Stored entries

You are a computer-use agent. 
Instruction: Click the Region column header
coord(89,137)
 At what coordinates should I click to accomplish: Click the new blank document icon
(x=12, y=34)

* Task details: Print the material above again line for line, with no changes.

* Full answer:
You are a computer-use agent. 
Instruction: Click the Region column header
coord(89,137)
 At what coordinates should I click to accomplish: Click the new blank document icon
(x=12, y=34)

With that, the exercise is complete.